[Start of section]

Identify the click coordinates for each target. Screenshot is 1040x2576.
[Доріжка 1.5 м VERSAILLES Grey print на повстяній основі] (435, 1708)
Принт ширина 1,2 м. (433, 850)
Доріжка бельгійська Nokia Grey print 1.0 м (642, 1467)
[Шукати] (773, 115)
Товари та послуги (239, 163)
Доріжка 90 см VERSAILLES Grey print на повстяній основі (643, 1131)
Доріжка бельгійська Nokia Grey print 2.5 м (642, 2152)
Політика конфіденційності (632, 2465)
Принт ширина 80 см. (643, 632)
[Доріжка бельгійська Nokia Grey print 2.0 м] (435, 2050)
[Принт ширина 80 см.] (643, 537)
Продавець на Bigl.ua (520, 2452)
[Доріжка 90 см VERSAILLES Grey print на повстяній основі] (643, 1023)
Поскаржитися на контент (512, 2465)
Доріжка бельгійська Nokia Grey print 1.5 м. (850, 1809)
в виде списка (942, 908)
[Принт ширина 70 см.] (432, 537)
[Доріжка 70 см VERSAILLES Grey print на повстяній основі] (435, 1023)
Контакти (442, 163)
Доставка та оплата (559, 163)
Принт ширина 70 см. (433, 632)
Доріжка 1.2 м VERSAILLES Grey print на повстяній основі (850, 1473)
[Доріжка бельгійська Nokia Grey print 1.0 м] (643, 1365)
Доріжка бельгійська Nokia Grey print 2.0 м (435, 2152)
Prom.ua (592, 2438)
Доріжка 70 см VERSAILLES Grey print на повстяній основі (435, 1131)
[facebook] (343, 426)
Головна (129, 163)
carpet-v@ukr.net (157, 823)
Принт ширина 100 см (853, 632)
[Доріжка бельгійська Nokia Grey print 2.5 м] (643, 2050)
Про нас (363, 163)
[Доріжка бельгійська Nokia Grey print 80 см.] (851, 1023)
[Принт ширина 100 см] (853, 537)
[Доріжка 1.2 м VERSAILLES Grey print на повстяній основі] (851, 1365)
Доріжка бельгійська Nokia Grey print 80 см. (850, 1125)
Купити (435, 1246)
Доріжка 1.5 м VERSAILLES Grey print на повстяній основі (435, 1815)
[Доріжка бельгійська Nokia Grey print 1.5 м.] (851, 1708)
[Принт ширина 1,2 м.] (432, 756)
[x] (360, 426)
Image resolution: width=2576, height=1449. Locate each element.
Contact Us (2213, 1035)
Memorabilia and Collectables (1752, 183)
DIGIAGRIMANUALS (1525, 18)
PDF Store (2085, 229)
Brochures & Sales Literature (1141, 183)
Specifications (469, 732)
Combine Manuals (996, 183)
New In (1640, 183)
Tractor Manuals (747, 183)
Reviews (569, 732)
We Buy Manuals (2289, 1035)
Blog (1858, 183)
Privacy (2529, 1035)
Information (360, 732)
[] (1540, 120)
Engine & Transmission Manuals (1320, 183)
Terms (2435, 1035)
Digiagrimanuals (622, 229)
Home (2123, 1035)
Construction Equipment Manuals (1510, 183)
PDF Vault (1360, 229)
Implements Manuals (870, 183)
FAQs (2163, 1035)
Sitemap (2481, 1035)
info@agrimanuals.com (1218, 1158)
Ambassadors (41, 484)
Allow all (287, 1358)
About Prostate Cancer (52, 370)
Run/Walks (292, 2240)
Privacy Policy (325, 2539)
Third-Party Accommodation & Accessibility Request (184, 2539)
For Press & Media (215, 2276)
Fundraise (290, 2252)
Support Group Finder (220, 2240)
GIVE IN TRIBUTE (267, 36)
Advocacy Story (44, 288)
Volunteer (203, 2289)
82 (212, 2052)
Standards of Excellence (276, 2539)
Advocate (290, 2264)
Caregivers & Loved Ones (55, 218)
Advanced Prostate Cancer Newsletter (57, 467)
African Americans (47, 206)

[End of section]

ACTION ITEM: When you reach the line in the material above that holds "Доставка та оплата (559, 163)", begin reproducing lines exactly, and stop after the line that holds "carpet-v@ukr.net (157, 823)".

SOLUTION FOR THIS EXERCISE:
Доставка та оплата (559, 163)
Принт ширина 70 см. (433, 632)
Доріжка 1.2 м VERSAILLES Grey print на повстяній основі (850, 1473)
[Доріжка бельгійська Nokia Grey print 1.0 м] (643, 1365)
Доріжка бельгійська Nokia Grey print 2.0 м (435, 2152)
Prom.ua (592, 2438)
Доріжка 70 см VERSAILLES Grey print на повстяній основі (435, 1131)
[facebook] (343, 426)
Головна (129, 163)
carpet-v@ukr.net (157, 823)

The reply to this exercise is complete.